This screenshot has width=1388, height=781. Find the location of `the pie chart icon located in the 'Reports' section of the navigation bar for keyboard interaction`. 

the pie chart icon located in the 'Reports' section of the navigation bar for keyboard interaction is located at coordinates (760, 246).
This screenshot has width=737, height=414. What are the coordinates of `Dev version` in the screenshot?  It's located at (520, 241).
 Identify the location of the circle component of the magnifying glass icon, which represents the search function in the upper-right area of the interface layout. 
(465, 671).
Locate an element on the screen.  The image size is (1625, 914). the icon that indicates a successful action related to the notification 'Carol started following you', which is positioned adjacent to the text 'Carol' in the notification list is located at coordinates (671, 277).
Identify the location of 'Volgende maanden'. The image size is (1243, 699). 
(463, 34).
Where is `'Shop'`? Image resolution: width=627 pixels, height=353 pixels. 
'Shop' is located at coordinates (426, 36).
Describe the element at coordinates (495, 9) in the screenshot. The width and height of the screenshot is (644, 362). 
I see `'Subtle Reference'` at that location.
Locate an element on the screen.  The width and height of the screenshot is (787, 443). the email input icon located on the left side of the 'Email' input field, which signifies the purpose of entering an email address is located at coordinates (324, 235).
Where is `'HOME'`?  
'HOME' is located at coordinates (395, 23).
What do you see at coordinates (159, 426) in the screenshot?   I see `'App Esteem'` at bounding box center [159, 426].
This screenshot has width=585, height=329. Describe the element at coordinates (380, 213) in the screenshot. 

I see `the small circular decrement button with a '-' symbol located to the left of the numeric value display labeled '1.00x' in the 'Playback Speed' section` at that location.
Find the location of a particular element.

• _What you have to do_: Arrange every line of the data above as a Markdown table with the columns Number and Data line, numbering each row and leaving out blank lines.

• _Written response_:
| Number | Data line |
|---|---|
| 1 | This screenshot has width=1388, height=781. Find the location of `the pie chart icon located in the 'Reports' section of the navigation bar for keyboard interaction`.  |
| 2 | the pie chart icon located in the 'Reports' section of the navigation bar for keyboard interaction is located at coordinates (760, 246). |
| 3 | This screenshot has width=737, height=414. What are the coordinates of `Dev version` in the screenshot?  It's located at (520, 241). |
| 4 |  Identify the location of the circle component of the magnifying glass icon, which represents the search function in the upper-right area of the interface layout.  |
| 5 | (465, 671). |
| 6 | Locate an element on the screen.  The image size is (1625, 914). the icon that indicates a successful action related to the notification 'Carol started following you', which is positioned adjacent to the text 'Carol' in the notification list is located at coordinates (671, 277). |
| 7 | Identify the location of 'Volgende maanden'. The image size is (1243, 699).  |
| 8 | (463, 34). |
| 9 | Where is `'Shop'`? Image resolution: width=627 pixels, height=353 pixels.  |
| 10 | 'Shop' is located at coordinates (426, 36). |
| 11 | Describe the element at coordinates (495, 9) in the screenshot. The width and height of the screenshot is (644, 362).  |
| 12 | I see `'Subtle Reference'` at that location. |
| 13 | Locate an element on the screen.  The width and height of the screenshot is (787, 443). the email input icon located on the left side of the 'Email' input field, which signifies the purpose of entering an email address is located at coordinates (324, 235). |
| 14 | Where is `'HOME'`?   |
| 15 | 'HOME' is located at coordinates (395, 23). |
| 16 | What do you see at coordinates (159, 426) in the screenshot?   I see `'App Esteem'` at bounding box center [159, 426]. |
| 17 | This screenshot has width=585, height=329. Describe the element at coordinates (380, 213) in the screenshot.  |
| 18 | I see `the small circular decrement button with a '-' symbol located to the left of the numeric value display labeled '1.00x' in the 'Playback Speed' section` at that location. |
| 19 | Find the location of a particular element. |